US Dollar Forecast: Struggles Near Pivot as PMI and BOE Speech Loom – GBP/USD and EUR/USD

By |2025-03-24T11:25:42+02:00March 24, 2025|Forex News, News|0 Comments

Trade Policy Uncertainty Limits Dollar Upside

Despite recent hawkish commentary from Federal Reserve Chair Jerome Powell, who pointed to a strong labor market and inflation nearing target, the dollar is struggling to maintain momentum. Powell’s remarks reinforced the Fed’s cautious tone but did little to lift the dollar amid conflicting policy signals.

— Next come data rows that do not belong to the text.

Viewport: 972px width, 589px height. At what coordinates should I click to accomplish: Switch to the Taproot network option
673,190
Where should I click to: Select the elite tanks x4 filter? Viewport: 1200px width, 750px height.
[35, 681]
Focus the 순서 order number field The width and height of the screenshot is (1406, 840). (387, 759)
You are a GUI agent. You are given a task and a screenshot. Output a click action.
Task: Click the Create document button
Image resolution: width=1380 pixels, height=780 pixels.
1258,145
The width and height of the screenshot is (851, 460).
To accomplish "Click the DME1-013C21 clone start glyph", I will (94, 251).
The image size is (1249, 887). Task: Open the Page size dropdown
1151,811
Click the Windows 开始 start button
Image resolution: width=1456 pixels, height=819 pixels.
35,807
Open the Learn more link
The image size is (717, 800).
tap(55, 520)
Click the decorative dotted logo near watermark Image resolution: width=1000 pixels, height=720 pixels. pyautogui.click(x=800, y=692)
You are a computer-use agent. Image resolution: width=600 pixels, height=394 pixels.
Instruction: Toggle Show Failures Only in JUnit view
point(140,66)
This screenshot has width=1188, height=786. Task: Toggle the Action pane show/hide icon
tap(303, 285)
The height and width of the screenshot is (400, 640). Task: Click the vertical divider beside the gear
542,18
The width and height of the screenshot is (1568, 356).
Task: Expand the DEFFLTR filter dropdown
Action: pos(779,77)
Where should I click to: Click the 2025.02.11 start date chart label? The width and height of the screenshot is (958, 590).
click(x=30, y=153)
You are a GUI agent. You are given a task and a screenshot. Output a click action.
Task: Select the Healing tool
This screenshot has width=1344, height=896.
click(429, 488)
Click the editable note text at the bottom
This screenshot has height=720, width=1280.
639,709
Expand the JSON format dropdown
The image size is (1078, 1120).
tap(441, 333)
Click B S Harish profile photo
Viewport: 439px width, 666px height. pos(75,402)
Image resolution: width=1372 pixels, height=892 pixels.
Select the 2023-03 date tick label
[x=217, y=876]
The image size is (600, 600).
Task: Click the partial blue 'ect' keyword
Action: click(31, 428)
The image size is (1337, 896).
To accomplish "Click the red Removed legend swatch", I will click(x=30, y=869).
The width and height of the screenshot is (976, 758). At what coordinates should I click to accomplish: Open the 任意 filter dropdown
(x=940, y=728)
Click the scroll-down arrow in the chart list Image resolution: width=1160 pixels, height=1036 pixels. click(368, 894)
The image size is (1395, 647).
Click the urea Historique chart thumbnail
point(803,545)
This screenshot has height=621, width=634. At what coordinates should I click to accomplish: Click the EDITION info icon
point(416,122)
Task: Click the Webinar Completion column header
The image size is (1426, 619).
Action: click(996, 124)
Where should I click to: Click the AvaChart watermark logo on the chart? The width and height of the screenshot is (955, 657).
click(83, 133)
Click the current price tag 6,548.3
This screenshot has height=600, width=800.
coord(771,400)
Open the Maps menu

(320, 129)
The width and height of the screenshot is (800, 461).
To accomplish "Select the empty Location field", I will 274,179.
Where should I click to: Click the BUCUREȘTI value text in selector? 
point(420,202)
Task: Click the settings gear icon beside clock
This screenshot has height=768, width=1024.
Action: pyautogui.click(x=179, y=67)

President Trump’s tariff policy remains a source of uncertainty. Earlier this month, his administration proposed imposing significant fees on China-linked shipping, a move that has disrupted supply chains and pressured key U.S. sectors, including agriculture and energy.

Investors are now waiting to see if these trade stances soften following reports of renewed talks with Chinese officials.

Geopolitical Talks Ease Tensions, but Dollar Remains Vulnerable

Geopolitical developments have offered some support to risk sentiment, but not enough to drive sustained strength in the dollar. Over the weekend, U.S. and Ukrainian officials met in Riyadh, with the Biden administration pushing for a ceasefire in the Ukraine conflict.

Further discussions between U.S. and Russian representatives are expected later today. While these talks reduce short-term geopolitical risk, the dollar remains under pressure amid persistent concerns around trade policy and global economic growth.

Market participants are closely monitoring the upcoming U.S. PMI readings and a scheduled speech by Bank of England Governor Andrew Bailey at 6:00 PM GMT for further direction.